#### Aufgabenstellung:
Bearbeite den Abschnitt, der mit der Zeile mit "Click Sugestões de" beginnt und mit der Zeile mit "pyautogui.click(x=76, y=81)" endet, beide eingeschlossen: Ersetze "Text tool" durch "Brush tool" und gib nur diese Zeilen sonst unverändert und ohne die Bilder wieder.
===== Gegebenes Material
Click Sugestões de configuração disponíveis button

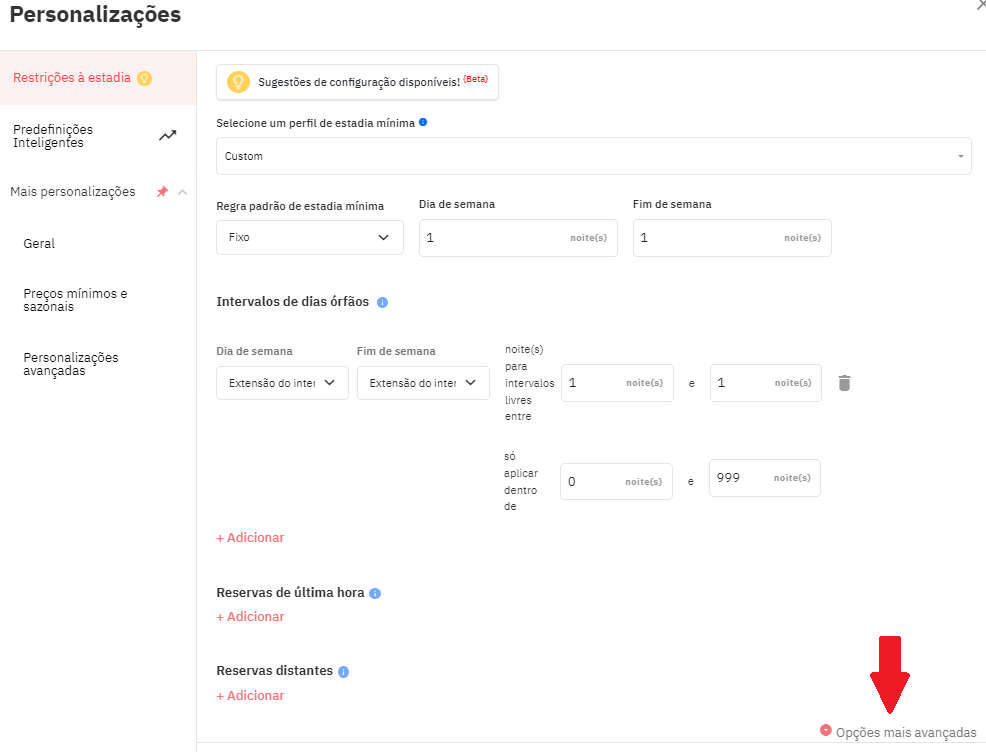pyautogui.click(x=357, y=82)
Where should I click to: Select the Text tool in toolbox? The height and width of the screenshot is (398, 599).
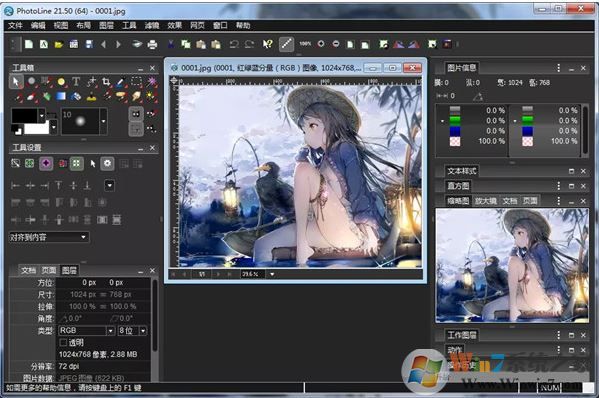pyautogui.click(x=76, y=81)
==========
===== Gegebenes Material
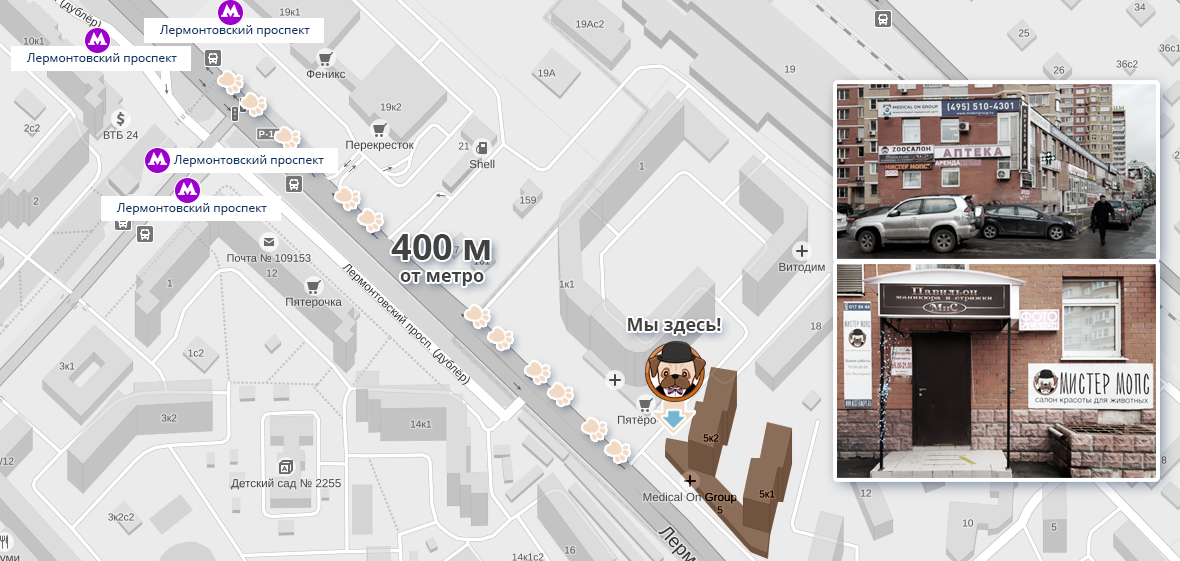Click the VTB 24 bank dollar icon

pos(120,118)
==========
#### Vollständige Lösung:
Click Sugestões de configuração disponíveis button

pyautogui.click(x=357, y=82)
Where should I click to: Select the Brush tool in toolbox? The height and width of the screenshot is (398, 599).
pyautogui.click(x=76, y=81)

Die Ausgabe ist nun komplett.